◆ Your task ◆
Please set out each line of the records below as a numbered list, leaving out any blank lines.

◆ Input ◆
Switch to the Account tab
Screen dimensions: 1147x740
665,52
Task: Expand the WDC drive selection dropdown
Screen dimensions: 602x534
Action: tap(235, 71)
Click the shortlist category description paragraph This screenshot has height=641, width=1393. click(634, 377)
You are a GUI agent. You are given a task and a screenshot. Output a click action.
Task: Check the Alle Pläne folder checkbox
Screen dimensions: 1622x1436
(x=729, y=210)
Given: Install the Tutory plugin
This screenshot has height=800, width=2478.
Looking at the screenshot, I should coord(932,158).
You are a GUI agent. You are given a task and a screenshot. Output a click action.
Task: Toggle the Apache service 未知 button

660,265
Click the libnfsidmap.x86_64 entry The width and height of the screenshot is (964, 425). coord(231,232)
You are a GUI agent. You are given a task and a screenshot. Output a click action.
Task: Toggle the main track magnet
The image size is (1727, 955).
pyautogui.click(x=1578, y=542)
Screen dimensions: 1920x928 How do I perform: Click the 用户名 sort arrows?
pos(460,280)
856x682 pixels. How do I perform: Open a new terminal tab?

◆ Exercise solution ◆
1. Switch to the Account tab
2. Screen dimensions: 1147x740
3. 665,52
4. Task: Expand the WDC drive selection dropdown
5. Screen dimensions: 602x534
6. Action: tap(235, 71)
7. Click the shortlist category description paragraph This screenshot has height=641, width=1393. click(634, 377)
8. You are a GUI agent. You are given a task and a screenshot. Output a click action.
9. Task: Check the Alle Pläne folder checkbox
10. Screen dimensions: 1622x1436
11. (x=729, y=210)
12. Given: Install the Tutory plugin
13. This screenshot has height=800, width=2478.
14. Looking at the screenshot, I should coord(932,158).
15. You are a GUI agent. You are given a task and a screenshot. Output a click action.
16. Task: Toggle the Apache service 未知 button
17. 660,265
18. Click the libnfsidmap.x86_64 entry The width and height of the screenshot is (964, 425). coord(231,232)
19. You are a GUI agent. You are given a task and a screenshot. Output a click action.
20. Task: Toggle the main track magnet
21. The image size is (1727, 955).
22. pyautogui.click(x=1578, y=542)
23. Screen dimensions: 1920x928 How do I perform: Click the 用户名 sort arrows?
24. pos(460,280)
25. 856x682 pixels. How do I perform: Open a new terminal tab?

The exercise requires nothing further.